>> Begin Given text
Your House IS NOT An Investment

A lot of friends I know are buying, or in the market for houses. Knowing that I bought a house at the end of last year they come to me asking all kinds of advice. One of the questions I always ask is: “Why exactly do you want to buy a house?”

It’s a simple enough question, but too often the answer to it is 100% wrong.

“I’m sick of wasting money renting & It’s a good investment!” 

If I ever have the “Why do you want to buy a house?” conversation with you and you answer with the above phrase you’ll notice I don’t reply right away. That’s because I’m suppressing the urge to slap you in the mouth.

 

I know a couple, fresh out of college, working their first entry-level real world jobs and recently engaged. Both are riddled with student loan debt, and the first thing they want to do is buy a house. Are you kidding me?!

Pay off your debt, start building a 401(k) balance, start contributing to a Roth IRA and get your future on track before you think about buying a house.

Too many people think “I’m paying $1000 per month in rent for my apartment, why shouldn’t I get a $1000 per month mortgage and build equity in something?!”

A) Once you see what kind of house you can get for the same mortgage payment as you’ve been paying in rent, you’re going to increase your budget immediately.

B) You’re forgetting all the hidden costs of home ownership. Property taxes, insurance, maintenance costs, maybe even an extra utility bill or two. The true cost of owning a home will be 50% or more per month when you factor in these variables.

“OK, but you still haven’t explained why a home isn’t an investment!”

 

Ok, here we go…

The average length of ownership in the U.S. is 7 years. For these examples I’ll assume everyone reading has excellent credit (to get the best interest rate) is above average and will own their home for 10 years.

The example below is for a 30 year fixed rate FHA loan with 3.5% down. Assuming a 4% annual interest rate, $4,500 per year in taxes & insurance and a 1% PMI (because no one puts down 20% anymore!)  This is by far the most common mortgage scenario in the US today.
>> End Given text
### Short problem 1
Pick out every row that contains the string "resolution" and copy each one in full.
The article and the rows that follow it have no connection to each other.
>> Begin Recorded data
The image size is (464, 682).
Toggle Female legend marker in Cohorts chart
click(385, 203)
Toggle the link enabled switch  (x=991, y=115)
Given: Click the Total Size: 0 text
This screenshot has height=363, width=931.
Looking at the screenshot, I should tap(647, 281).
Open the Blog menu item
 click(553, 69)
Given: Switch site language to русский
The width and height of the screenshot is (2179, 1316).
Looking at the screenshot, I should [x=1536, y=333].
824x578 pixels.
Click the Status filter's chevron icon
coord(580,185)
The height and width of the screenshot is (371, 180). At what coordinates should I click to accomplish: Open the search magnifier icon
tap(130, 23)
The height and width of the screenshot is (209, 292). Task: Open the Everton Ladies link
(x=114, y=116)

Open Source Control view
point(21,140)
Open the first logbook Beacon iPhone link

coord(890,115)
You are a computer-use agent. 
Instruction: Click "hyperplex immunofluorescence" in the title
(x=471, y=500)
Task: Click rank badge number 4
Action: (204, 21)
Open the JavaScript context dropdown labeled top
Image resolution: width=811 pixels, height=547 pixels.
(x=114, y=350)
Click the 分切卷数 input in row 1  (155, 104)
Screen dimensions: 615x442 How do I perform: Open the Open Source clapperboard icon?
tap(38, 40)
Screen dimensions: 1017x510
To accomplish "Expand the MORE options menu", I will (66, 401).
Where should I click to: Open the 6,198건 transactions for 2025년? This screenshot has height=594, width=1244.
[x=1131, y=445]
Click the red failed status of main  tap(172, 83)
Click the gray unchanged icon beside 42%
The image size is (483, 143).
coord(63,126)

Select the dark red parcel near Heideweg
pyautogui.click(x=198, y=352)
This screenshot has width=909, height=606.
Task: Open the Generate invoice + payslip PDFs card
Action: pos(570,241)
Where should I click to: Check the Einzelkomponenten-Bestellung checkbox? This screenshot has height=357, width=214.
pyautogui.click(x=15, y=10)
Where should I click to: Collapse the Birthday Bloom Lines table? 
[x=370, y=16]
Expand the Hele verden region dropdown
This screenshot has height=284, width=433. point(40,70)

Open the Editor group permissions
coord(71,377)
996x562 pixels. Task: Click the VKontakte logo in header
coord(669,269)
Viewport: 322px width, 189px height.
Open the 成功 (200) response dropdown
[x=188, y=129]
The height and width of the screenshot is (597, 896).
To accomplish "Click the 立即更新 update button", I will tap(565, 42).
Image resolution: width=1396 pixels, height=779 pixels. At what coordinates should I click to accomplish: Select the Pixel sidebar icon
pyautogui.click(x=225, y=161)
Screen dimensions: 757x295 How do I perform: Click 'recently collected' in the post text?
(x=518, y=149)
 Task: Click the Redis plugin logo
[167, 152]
>> End Recorded data
### Short problem 2
Answer these questions using the article on why a house is not an investment:
(a) What is the average length of home ownership in the U.S.?
(b) What down payment percentage does the example FHA loan use?
(c) What annual interest rate does the example assume?

### Correct result 1
Image resolution: width=811 pixels, height=547 pixels.
Image resolution: width=1396 pixels, height=779 pixels. At what coordinates should I click to accomplish: Select the Pixel sidebar icon

### Correct result 2
(a) 7 years
(b) 3.5%
(c) 4%